In a possible implementation, the backup storage device determines that the sliding window includes K encryption scores in the sequence, the backup storage device sets the sliding window to slide L encryption scores each time starting from a start position of the sequence, and the backup storage device uses encryption scores included when the sliding window is at the start position as one subsequence, and uses encryption scores included after each sliding of the sliding window as one subsequence.
In a possible implementation, the backup storage device inputs the plurality of subsequences into an isolation forest model, so that the isolation forest model performs time sequence anomaly detection on the plurality of subsequences.
In a possible implementation, the test value is an entropy value, a P value of a chi-square test, or a P value of a bit frequency test.
In a possible implementation, the space filling curve is Hilbert, Z-order, or Grey-code.
A second aspect of this application provides a backup storage device, including:
-
- an obtaining unit, configured to obtain an encryption heatmap of each of a plurality of backup files, where the encryption heatmap indicates distribution of encrypted data in the backup file by using distribution of a target color; and
- a processing unit, configured to determine an encryption score of the backup file based on the distribution of the target color in the encryption heatmap, where the encryption score indicates a proportion of the encrypted data in the backup file, where
- the processing unit is further configured to construct a sequence from the encryption score of each backup file, and perform sampling on the sequence by using a sliding window, to obtain a plurality of subsequences; and
- the processing unit is further configured to perform time sequence anomaly detection on the plurality of subsequences, and determine that a backup file corresponding to an encryption score in an abnormal subsequence is ransomware-encrypted.
In a possible implementation, the encryption heatmap is obtained by the obtaining unit by performing the following operations for the backup file:
-
- the obtaining unit extracts N pieces of data from the backup file;
- the obtaining unit performs a randomness test on the N pieces of data to obtain N test values;
- the obtaining unit constructs an N-dimensional randomness test vector from the N test values;
- the obtaining unit inputs the randomness test vector into a color coding function to obtain a color vector; and
- the obtaining unit maps the color vector to a space filling curve to obtain the encryption heatmap.
In a possible implementation,
-
- the obtaining unit is specifically configured to receive the encryption heatmap of each of the plurality of backup files from a backup server, where the encryption heatmap is obtained by the backup server by performing the following operations for the backup file:
- extracting N pieces of data from the backup file;
- performing a randomness test on the N pieces of data to obtain N test values; constructing an N-dimensional randomness test vector from the N test values; inputting the randomness test vector into a color coding function to obtain a color vector; and
- mapping the color vector to a space filling curve to obtain the encryption heatmap.
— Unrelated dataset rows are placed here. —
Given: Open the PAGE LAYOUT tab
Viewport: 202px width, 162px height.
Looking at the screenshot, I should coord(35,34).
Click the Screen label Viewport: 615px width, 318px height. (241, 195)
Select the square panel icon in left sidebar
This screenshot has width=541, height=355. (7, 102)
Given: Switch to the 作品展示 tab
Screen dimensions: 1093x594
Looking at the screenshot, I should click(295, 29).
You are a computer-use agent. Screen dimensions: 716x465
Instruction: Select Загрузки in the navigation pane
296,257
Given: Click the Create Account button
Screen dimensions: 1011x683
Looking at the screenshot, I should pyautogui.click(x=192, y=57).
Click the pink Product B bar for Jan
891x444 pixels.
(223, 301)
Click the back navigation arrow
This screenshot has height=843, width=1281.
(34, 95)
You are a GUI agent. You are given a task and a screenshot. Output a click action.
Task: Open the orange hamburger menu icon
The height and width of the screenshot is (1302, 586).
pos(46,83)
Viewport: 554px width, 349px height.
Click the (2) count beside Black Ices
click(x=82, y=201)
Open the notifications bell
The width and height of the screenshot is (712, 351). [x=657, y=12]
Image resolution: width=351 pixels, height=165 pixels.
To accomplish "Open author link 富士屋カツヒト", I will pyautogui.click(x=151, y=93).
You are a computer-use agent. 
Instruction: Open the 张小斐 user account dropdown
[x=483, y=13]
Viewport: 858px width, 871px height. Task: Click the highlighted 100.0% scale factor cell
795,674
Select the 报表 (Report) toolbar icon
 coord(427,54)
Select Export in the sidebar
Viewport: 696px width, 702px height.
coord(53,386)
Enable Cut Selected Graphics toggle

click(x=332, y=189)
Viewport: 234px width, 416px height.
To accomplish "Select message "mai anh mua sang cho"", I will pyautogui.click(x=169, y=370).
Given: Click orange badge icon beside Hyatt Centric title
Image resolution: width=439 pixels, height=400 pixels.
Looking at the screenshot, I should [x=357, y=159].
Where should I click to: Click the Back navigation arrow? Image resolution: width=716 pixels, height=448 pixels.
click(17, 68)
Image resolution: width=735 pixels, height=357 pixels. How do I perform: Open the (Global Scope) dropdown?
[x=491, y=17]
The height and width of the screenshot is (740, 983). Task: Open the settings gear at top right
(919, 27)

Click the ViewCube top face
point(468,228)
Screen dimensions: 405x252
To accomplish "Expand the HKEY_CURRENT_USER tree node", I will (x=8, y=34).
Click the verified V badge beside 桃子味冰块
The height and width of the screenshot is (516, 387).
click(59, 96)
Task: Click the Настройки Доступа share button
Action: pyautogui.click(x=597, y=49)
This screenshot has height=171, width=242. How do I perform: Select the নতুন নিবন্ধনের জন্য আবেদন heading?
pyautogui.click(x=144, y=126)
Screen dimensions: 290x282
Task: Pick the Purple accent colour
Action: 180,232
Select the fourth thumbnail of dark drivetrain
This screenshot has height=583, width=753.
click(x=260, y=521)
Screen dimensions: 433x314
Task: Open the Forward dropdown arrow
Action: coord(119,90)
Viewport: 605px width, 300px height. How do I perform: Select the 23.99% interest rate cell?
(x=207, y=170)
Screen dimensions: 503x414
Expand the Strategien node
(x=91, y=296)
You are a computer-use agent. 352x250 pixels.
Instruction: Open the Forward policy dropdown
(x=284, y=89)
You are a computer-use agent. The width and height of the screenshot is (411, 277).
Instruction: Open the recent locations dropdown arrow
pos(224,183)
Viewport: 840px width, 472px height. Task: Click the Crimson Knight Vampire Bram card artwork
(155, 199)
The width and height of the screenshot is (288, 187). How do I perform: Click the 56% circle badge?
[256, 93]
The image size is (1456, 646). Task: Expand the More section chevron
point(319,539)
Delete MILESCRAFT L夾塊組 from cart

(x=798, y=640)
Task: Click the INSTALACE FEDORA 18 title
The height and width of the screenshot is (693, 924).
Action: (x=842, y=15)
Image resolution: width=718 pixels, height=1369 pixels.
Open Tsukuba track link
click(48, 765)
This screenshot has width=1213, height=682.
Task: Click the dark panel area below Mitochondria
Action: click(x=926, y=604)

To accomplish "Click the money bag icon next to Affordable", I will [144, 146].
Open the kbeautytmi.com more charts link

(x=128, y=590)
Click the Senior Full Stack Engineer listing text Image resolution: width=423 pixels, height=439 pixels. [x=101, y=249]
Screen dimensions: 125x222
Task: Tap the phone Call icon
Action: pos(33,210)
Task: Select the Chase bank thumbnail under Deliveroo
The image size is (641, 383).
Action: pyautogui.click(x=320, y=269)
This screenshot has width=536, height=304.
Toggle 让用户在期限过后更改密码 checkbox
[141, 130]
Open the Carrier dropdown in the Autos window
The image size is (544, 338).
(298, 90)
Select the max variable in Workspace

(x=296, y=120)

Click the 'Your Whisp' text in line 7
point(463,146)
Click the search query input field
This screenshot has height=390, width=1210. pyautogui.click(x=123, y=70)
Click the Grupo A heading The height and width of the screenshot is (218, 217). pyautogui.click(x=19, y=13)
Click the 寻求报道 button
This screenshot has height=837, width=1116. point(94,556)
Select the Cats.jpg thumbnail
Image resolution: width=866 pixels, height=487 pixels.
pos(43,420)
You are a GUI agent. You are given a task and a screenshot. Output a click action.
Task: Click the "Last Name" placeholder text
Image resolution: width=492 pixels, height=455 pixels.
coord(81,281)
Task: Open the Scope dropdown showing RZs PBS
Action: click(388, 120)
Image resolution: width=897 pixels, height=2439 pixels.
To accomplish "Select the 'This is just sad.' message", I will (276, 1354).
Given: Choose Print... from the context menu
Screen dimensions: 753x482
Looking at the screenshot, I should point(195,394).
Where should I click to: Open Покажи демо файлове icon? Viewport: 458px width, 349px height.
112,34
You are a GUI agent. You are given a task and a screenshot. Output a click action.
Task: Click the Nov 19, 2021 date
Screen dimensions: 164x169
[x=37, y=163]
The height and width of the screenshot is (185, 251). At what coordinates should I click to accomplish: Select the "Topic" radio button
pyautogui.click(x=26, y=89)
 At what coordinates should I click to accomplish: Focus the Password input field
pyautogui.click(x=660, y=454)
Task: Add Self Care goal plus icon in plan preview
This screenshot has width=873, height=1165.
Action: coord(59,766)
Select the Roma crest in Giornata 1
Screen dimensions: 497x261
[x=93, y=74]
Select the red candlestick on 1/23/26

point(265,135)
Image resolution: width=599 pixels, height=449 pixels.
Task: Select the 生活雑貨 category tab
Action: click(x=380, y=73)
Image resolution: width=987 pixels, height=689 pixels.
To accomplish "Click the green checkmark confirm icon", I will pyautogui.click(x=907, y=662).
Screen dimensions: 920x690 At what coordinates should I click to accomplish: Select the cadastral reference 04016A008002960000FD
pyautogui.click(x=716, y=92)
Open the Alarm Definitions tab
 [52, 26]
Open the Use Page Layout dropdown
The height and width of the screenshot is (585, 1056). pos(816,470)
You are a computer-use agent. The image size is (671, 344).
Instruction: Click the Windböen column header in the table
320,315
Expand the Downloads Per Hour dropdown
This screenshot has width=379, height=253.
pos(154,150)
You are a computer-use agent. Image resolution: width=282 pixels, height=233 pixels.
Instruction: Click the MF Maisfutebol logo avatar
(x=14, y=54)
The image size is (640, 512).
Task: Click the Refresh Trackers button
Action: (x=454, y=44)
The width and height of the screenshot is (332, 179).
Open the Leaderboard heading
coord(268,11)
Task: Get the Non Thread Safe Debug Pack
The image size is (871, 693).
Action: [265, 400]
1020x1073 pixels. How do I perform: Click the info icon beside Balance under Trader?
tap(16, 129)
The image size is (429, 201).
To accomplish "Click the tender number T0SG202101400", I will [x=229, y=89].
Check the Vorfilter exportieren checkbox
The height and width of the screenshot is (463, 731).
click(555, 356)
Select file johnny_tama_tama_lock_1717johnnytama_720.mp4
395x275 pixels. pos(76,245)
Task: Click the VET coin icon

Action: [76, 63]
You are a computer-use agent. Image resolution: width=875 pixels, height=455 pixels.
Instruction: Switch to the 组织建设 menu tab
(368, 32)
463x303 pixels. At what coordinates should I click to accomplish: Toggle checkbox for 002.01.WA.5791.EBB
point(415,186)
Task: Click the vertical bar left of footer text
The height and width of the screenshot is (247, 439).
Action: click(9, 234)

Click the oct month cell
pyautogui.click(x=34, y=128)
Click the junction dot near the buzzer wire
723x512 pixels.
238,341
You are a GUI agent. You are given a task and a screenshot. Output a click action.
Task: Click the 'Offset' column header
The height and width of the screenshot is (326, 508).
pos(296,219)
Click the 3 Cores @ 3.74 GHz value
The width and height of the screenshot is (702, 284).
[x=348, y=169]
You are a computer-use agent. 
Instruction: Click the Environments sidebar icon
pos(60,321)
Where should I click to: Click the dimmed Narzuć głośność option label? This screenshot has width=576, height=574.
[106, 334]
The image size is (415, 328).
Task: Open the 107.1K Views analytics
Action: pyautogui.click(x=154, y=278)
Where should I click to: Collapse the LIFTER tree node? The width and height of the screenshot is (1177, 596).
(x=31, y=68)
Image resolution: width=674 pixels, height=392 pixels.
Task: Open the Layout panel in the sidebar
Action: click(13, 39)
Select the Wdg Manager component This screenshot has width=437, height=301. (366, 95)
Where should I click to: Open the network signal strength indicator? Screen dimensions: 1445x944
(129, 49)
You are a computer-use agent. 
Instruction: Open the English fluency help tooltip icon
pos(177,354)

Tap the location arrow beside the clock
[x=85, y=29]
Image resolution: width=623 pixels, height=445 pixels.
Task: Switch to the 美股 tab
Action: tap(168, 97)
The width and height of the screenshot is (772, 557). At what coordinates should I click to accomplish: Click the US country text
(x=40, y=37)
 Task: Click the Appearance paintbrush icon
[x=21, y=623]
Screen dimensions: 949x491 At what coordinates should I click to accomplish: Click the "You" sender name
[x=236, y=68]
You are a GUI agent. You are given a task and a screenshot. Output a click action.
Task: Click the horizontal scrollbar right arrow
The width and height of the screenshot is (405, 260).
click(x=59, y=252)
In a possible implementation,
-
- the processing unit is specifically configured to: determine whether the encryption heatmap of the backup file includes only the target color; and if the encryption heatmap of the backup file includes only the target color, determine, by the backup storage device, the encryption score of the backup file as 1; or if the encryption heatmap of the backup file does not include only the target color, divide, by the backup storage device, the encryption heatmap into M encryption sub-heatmaps, and if Z encryption sub-heatmaps in the M encryption sub-heatmaps include only the target color, determine, by the backup storage device, the encryption score of the backup file as Z/M.
In a possible implementation,
-
- the processing unit is specifically configured to determine that the sliding window includes K encryption scores in the sequence;
- the processing unit is specifically configured to set the sliding window to slide L encryption scores each time starting from a start position of the sequence; and the processing unit is specifically configured to use the encryption score included when the sliding window is at the start position as one subsequence, and use the encryption score included after each sliding of the sliding window as one subsequence.
In a possible implementation,
-
- the processing unit is specifically configured to input the plurality of subsequences into an isolation forest model, so that the isolation forest model performs time sequence anomaly detection on the plurality of subsequences.
In a possible implementation, the test value is an entropy value, a P value of a chi-
-
- square test, or a P value of a bit frequency test.
In a possible implementation, the space filling curve is Hilbert, Z-order, or Grey-code.
A third aspect of this application provides a backup storage device, where
-
- the backup storage device includes a processor, a memory, an input/output device, and a bus. The processor, the memory, and the input/output device are connected to the bus, and the processor is configured to perform the method according to the first aspect.
A fourth aspect of this application provides a computer-readable storage medium,
-
- including instructions, where when the instructions are run on a computer, the computer is enabled to perform the method according to the first aspect.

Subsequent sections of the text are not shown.